ACTIONS TO TAKE.
A) List the topics the Animania review below says the filmmaker asks the cosplayers about.
B) Continue the Animania review below, picking up after its final sentence.

GIVEN TEXT.
A little while ago, I got a copy of Animania in the mail. It was a copy-for-blogging exchange, and I was glad I got a chance to see it. I had caught it on local cable a couple of weeks ago, and was curious to see the rest.

Turns out, I had only missed about the first ten or fifteen minutes. The documentary itself is only about an hour long, with a half-hour special features section called "Anime Uncovered." Despite my interest in fan studies, I thought that this was the more interesting part of the package -- and not just because it featured our friend Emru. I liked hearing from experts, specifically Canadian experts, and I also enjoyed hearing about the mechanics of modern animation.

The documentary itself revolves around a group of cosplayers (not a cosplay group, just different cosplayers) who attend Anime North, Toronto's major anime convention. The filmmaker, Felice Gorica, asks them the same questions, most of which are about why they like anime, how long they've been watching it, why they cosplay, and what they think life is like for teenagers in the twenty-first century. Also included are interviews with the parents of each cosplayer. Whether this was intentional or not, there seems to be a clear cultural divide between the minority parents and the white ones -- the Chinese, Japanese, and Caribbean parents all profess to love the way cosplay gives their kids projects to do, teaches them discipline and stick-to-it-iveness, and keeps them out of "normal" trouble. The white parents, however, seem intensely worried about how their son uses anime to help create his identity, how much money he spends on his anime habit, and whether he should be "living his life by the rules set out by a world of fantasy." (My husband then pointed out that the American Dream is more of a fantasy than anything anyone could animate, and that living one's life by its rules is probably twice as unhealthy as any fannish obsession.)

DATA SHOWN.

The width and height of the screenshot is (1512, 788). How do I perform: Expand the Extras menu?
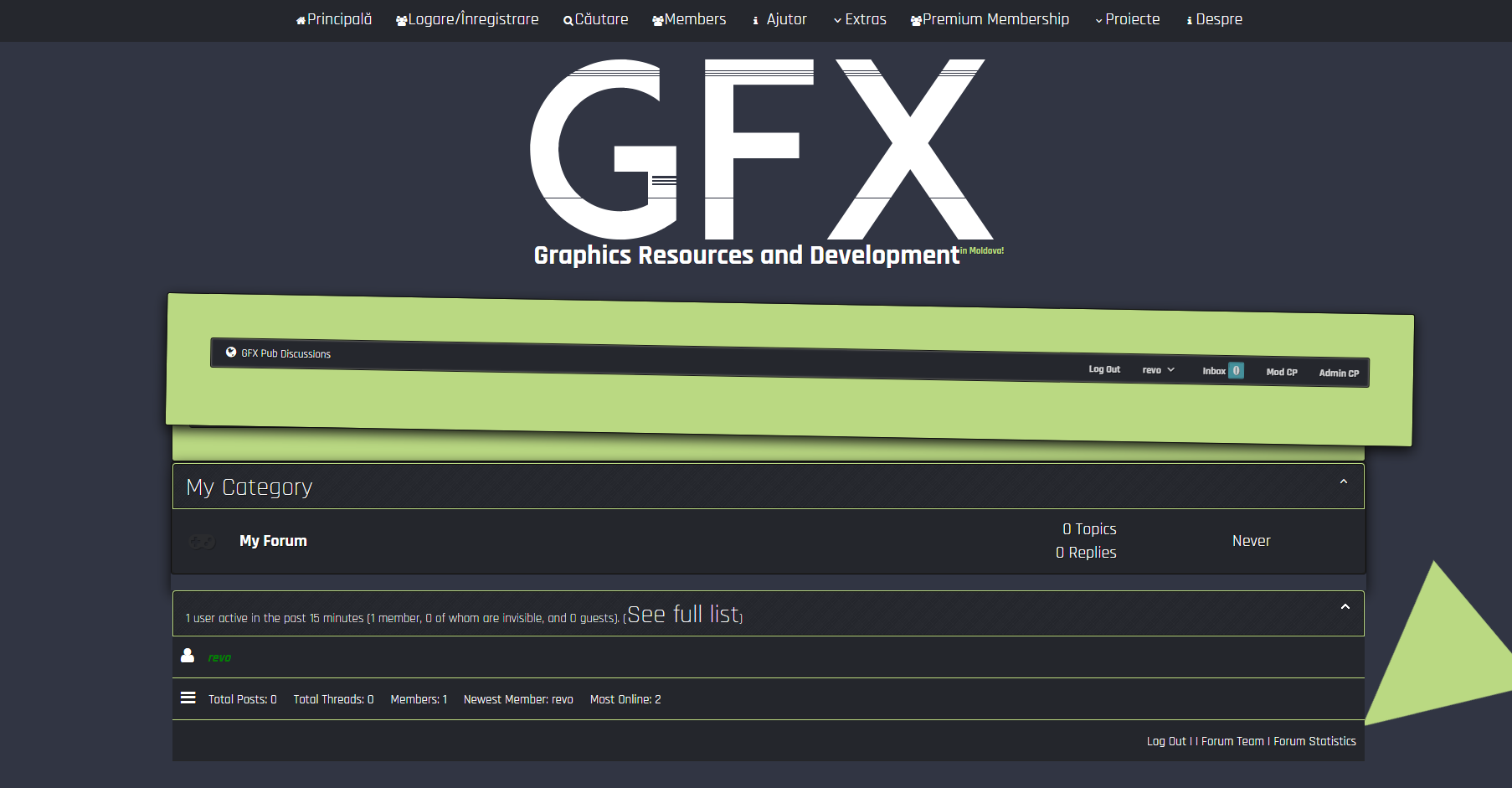[859, 19]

ANSWERS FOR THE EXERCISE.
A)
- Why they like anime
- How long they've been watching it
- Why they cosplay
- What they think life is like for teenagers in the twenty-first century

B)
If I had one criticism of this documentary, it would be that the editing needs work. Technically it's fine -- it's not like the audio and visual tracks leap apart, or anything -- but there's a lot of extraneous footage used to split up the segments that make no immediately-apparent sense. We get unexplained cuts of anime like Slayers, but no commentary on why Slayers fits with what the interviewees have just said. Then there's the wrestling footage. To be fair, Anime North has wrestling exhibitions in full view of the registration line (it gives people something to watch while standing for hours), so it does make sense to at least acknowledge that. However, the frequent intercuts to the footage make it seem as though the wrestling should have some narrative or thematic significance to the points being made in the interviews. And it doesn't, unless the point was to highlight the fact that both wrestlers and cosplayers wear costumes.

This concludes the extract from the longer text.